[Saved data entries]

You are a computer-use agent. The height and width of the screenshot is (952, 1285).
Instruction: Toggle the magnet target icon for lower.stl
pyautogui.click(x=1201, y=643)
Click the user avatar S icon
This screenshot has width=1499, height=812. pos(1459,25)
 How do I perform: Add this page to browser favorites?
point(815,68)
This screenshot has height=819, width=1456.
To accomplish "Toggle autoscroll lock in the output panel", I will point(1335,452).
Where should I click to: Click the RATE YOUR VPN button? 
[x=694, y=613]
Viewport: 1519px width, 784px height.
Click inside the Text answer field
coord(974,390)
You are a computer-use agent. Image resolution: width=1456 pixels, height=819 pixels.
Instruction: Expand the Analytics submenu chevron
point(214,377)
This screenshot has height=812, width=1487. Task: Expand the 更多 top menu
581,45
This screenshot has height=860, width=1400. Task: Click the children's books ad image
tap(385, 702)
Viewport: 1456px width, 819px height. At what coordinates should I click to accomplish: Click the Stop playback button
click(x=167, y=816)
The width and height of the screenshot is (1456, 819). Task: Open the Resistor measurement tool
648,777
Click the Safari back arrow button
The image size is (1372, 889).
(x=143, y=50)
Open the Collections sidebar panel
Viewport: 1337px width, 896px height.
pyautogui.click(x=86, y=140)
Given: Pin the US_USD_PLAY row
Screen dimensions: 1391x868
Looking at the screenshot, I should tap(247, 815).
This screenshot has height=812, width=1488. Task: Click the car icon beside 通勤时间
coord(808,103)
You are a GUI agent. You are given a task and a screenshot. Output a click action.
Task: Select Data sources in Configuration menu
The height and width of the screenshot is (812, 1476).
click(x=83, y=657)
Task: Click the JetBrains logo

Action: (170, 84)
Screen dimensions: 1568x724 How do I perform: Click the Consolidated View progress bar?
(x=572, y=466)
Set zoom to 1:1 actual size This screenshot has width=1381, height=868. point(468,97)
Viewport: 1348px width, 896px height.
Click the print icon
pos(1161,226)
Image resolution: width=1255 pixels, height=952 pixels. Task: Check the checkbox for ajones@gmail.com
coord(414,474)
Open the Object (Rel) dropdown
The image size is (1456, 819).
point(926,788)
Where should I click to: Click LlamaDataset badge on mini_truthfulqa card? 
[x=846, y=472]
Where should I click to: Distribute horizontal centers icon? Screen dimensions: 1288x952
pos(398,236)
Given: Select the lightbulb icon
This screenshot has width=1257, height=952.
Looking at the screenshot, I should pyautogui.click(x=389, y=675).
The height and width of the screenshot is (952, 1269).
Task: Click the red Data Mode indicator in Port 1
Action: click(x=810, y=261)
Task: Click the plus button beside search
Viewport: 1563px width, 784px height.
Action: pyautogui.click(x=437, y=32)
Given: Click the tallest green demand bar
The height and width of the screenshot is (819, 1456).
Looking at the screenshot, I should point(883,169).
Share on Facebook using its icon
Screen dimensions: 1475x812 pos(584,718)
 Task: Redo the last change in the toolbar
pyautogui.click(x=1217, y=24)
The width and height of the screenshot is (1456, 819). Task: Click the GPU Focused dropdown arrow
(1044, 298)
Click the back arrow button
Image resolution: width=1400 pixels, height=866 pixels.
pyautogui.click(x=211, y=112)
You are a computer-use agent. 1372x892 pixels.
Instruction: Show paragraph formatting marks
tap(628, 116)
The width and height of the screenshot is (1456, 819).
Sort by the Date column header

• Exercise instructions
Looking at the entries above, work out how many lines include the word "Select" and reply with that number alone.

• Written response
2